#### [WORK REQUEST]
Word for word, transcribe the data below from the line with "Given: Open the filter" to the line with "Viewport: 1086px width, 870px height.", keeping both of those lines.
##############################
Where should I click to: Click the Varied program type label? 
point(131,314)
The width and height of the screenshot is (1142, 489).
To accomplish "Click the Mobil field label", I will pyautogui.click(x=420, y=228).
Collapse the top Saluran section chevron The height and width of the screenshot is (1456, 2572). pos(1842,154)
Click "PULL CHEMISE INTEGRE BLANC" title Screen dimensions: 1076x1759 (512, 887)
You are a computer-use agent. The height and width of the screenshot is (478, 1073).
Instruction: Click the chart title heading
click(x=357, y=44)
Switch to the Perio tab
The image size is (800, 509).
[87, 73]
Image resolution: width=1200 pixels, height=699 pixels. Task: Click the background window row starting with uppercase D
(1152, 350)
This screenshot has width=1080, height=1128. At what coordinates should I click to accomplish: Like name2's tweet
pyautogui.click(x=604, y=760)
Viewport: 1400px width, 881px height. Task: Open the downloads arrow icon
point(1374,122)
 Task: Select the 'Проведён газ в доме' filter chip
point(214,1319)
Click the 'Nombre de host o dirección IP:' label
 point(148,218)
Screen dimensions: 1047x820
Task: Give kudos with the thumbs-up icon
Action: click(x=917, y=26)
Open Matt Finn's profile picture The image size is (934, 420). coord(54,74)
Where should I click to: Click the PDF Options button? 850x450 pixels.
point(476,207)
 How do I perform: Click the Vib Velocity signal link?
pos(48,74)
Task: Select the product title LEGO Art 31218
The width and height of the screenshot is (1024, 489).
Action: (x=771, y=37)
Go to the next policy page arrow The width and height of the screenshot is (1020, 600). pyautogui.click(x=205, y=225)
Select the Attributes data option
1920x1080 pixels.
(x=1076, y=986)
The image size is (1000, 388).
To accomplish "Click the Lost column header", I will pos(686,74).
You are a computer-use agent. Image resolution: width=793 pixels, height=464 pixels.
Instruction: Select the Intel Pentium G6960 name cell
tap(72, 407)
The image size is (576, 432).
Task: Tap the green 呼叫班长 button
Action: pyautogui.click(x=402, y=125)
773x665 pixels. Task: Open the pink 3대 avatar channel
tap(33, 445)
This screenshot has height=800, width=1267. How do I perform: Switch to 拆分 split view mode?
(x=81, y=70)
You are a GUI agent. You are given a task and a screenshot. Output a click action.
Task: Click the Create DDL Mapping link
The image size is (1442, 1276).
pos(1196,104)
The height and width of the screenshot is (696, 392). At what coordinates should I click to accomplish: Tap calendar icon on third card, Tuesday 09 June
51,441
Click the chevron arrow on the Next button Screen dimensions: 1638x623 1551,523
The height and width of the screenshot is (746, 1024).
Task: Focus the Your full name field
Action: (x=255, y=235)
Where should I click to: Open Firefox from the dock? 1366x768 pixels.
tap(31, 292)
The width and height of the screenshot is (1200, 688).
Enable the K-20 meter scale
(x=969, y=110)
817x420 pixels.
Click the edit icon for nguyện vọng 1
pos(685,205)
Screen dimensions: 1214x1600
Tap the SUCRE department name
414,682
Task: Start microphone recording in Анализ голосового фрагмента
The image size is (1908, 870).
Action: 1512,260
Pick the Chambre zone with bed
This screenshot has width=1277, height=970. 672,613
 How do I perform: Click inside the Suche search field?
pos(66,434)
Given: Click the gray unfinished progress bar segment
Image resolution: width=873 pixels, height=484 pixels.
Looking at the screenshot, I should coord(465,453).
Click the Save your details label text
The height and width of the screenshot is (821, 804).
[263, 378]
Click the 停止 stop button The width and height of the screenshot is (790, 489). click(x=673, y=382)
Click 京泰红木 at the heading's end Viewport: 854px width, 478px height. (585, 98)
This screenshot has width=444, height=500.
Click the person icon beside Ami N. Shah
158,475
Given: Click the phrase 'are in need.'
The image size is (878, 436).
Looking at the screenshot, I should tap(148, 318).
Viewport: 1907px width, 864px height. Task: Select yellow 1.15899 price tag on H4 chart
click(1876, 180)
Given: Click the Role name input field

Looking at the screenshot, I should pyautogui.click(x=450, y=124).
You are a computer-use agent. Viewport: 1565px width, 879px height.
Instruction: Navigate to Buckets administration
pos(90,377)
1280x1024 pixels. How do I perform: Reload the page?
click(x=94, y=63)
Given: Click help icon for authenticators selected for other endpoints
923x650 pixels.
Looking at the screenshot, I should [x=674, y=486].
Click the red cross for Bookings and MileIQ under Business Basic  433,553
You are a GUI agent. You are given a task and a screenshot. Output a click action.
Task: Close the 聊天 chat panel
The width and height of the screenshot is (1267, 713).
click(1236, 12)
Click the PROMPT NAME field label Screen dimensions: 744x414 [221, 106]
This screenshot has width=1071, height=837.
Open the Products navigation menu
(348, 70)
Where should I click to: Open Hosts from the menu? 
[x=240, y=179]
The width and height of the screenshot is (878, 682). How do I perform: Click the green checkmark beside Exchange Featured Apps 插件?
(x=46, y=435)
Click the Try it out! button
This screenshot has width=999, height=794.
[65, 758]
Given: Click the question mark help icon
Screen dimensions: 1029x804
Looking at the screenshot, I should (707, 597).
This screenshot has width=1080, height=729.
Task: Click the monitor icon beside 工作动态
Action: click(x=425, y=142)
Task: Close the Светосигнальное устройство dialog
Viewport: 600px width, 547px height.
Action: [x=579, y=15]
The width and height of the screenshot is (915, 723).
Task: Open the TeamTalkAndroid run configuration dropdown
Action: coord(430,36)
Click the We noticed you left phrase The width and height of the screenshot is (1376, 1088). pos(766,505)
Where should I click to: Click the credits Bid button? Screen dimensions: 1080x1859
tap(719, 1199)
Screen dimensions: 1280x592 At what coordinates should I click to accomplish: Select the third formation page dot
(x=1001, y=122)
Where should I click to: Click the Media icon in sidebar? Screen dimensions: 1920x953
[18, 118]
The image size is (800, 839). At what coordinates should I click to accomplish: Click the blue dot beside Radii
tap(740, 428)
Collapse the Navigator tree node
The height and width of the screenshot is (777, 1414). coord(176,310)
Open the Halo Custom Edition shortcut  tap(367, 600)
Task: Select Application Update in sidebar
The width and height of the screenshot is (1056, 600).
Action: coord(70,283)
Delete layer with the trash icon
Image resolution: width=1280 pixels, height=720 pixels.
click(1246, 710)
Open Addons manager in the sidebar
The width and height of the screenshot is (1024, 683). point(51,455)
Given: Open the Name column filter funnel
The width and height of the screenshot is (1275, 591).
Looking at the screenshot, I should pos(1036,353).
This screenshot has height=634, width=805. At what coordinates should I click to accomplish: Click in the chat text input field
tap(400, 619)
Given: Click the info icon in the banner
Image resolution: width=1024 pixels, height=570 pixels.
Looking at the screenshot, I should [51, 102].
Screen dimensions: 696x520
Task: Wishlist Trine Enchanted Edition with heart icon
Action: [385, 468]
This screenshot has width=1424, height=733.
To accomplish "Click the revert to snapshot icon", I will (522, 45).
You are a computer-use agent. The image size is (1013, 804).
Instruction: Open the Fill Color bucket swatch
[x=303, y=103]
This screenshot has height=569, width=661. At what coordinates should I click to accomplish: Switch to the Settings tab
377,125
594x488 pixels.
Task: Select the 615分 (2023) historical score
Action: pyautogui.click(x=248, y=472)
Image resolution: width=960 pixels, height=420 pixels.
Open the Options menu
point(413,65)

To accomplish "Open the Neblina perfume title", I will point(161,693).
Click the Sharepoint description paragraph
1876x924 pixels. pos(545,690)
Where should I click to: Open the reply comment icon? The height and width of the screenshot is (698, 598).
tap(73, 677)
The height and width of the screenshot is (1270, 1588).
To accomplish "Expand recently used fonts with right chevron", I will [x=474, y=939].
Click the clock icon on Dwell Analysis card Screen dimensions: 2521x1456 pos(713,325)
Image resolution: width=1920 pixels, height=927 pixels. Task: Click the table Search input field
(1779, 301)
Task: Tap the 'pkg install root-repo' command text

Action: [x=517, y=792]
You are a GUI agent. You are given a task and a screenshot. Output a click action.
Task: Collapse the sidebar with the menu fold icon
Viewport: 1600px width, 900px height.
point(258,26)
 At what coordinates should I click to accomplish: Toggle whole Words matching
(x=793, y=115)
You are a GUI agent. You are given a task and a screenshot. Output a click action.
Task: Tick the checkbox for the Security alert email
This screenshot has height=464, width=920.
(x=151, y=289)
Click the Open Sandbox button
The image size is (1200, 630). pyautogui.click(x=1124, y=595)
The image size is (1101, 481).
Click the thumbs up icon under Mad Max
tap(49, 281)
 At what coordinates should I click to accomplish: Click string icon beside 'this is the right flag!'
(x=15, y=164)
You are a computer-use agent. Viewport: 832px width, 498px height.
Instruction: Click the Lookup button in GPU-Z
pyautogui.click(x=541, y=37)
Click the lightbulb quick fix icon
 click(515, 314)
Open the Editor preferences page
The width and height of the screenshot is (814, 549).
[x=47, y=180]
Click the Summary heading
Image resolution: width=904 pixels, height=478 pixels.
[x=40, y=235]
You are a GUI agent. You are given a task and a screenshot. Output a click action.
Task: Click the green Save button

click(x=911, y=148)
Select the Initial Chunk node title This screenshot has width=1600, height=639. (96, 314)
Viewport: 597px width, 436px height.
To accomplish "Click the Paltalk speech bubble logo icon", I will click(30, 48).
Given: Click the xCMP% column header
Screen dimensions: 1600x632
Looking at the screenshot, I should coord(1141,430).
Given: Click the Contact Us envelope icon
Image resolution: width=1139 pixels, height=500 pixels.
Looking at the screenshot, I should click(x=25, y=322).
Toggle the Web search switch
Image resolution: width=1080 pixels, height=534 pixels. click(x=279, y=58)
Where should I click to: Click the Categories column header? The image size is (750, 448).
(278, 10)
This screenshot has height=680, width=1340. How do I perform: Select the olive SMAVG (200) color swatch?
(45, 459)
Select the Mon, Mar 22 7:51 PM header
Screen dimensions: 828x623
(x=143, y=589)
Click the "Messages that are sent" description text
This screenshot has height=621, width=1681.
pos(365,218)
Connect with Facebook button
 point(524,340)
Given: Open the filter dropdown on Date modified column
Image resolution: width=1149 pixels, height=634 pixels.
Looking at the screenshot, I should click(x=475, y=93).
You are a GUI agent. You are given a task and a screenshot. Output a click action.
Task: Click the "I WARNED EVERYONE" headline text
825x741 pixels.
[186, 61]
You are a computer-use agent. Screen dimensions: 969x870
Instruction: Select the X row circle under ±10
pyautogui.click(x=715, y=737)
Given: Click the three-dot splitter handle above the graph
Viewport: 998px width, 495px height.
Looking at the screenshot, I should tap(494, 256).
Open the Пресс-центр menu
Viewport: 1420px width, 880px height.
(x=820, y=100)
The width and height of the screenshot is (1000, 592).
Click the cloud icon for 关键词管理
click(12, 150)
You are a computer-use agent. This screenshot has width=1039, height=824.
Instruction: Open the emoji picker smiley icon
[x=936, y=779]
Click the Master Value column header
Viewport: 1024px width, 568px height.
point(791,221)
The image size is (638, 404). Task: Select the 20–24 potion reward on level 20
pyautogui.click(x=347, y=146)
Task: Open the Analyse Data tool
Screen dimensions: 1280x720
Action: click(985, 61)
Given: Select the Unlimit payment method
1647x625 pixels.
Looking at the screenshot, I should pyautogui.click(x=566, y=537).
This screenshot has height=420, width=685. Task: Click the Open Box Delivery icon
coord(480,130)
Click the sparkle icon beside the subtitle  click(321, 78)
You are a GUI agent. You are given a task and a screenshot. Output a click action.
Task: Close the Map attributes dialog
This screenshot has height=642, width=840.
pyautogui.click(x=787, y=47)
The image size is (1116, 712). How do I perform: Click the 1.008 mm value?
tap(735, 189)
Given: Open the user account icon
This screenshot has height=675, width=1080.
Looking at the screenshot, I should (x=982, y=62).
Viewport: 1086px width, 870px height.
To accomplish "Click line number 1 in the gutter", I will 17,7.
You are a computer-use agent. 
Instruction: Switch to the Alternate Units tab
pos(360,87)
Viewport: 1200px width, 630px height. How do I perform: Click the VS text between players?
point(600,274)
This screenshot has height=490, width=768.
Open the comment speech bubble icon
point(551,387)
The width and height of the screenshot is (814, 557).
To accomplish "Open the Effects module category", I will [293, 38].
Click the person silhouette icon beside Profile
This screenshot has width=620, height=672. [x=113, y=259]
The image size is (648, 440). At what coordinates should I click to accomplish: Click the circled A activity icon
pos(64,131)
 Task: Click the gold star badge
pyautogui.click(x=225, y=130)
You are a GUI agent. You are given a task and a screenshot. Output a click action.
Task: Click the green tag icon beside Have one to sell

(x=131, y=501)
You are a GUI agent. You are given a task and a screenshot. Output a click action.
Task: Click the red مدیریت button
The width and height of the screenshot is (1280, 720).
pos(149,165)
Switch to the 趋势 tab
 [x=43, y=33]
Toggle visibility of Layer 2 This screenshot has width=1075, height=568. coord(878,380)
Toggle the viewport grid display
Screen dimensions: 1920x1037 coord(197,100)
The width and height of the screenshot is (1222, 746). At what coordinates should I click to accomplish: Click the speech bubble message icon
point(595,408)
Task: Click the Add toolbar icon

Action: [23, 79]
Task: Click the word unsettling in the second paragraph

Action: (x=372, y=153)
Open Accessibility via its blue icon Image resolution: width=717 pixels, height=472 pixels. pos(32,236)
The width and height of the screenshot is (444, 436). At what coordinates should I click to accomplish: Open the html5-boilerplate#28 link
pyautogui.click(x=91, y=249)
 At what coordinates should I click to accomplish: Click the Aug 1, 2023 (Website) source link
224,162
##############################
#### [SOLUTION BELOW]
Given: Open the filter dropdown on Date modified column
Image resolution: width=1149 pixels, height=634 pixels.
Looking at the screenshot, I should click(x=475, y=93).
You are a GUI agent. You are given a task and a screenshot. Output a click action.
Task: Click the "I WARNED EVERYONE" headline text
825x741 pixels.
[186, 61]
You are a computer-use agent. Screen dimensions: 969x870
Instruction: Select the X row circle under ±10
pyautogui.click(x=715, y=737)
Given: Click the three-dot splitter handle above the graph
Viewport: 998px width, 495px height.
Looking at the screenshot, I should tap(494, 256).
Open the Пресс-центр menu
Viewport: 1420px width, 880px height.
(x=820, y=100)
The width and height of the screenshot is (1000, 592).
Click the cloud icon for 关键词管理
click(12, 150)
You are a computer-use agent. This screenshot has width=1039, height=824.
Instruction: Open the emoji picker smiley icon
[x=936, y=779]
Click the Master Value column header
Viewport: 1024px width, 568px height.
point(791,221)
The image size is (638, 404). Task: Select the 20–24 potion reward on level 20
pyautogui.click(x=347, y=146)
Task: Open the Analyse Data tool
Screen dimensions: 1280x720
Action: click(985, 61)
Given: Select the Unlimit payment method
1647x625 pixels.
Looking at the screenshot, I should pyautogui.click(x=566, y=537).
This screenshot has height=420, width=685. Task: Click the Open Box Delivery icon
coord(480,130)
Click the sparkle icon beside the subtitle  click(321, 78)
You are a GUI agent. You are given a task and a screenshot. Output a click action.
Task: Close the Map attributes dialog
This screenshot has height=642, width=840.
pyautogui.click(x=787, y=47)
The image size is (1116, 712). How do I perform: Click the 1.008 mm value?
tap(735, 189)
Given: Open the user account icon
This screenshot has height=675, width=1080.
Looking at the screenshot, I should (x=982, y=62).
Viewport: 1086px width, 870px height.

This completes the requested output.